Instructions for the task – From the first line onward, reproduce the records exactly; the final line to include is the one holding "The image size is (1024, 599).".

Record extracts –
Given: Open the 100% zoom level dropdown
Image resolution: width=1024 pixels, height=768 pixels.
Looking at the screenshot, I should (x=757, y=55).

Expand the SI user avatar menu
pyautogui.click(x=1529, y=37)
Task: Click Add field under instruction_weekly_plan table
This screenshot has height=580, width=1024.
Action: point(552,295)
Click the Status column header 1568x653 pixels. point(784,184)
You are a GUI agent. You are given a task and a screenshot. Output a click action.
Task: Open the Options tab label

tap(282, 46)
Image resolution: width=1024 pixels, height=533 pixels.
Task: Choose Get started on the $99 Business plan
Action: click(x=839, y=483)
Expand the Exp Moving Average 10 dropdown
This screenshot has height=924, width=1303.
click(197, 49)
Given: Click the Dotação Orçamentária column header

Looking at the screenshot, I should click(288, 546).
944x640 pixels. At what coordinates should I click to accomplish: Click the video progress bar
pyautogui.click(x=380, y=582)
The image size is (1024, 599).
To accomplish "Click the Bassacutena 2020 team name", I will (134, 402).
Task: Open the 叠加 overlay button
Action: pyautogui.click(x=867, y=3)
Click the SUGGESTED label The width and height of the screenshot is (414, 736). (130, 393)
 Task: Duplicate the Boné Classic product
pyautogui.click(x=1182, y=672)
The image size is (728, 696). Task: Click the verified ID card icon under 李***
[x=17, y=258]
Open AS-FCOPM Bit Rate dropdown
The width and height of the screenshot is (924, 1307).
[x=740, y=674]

Output of the task –
Given: Open the 100% zoom level dropdown
Image resolution: width=1024 pixels, height=768 pixels.
Looking at the screenshot, I should (x=757, y=55).

Expand the SI user avatar menu
pyautogui.click(x=1529, y=37)
Task: Click Add field under instruction_weekly_plan table
This screenshot has height=580, width=1024.
Action: point(552,295)
Click the Status column header 1568x653 pixels. point(784,184)
You are a GUI agent. You are given a task and a screenshot. Output a click action.
Task: Open the Options tab label

tap(282, 46)
Image resolution: width=1024 pixels, height=533 pixels.
Task: Choose Get started on the $99 Business plan
Action: click(x=839, y=483)
Expand the Exp Moving Average 10 dropdown
This screenshot has height=924, width=1303.
click(197, 49)
Given: Click the Dotação Orçamentária column header

Looking at the screenshot, I should click(288, 546).
944x640 pixels. At what coordinates should I click to accomplish: Click the video progress bar
pyautogui.click(x=380, y=582)
The image size is (1024, 599).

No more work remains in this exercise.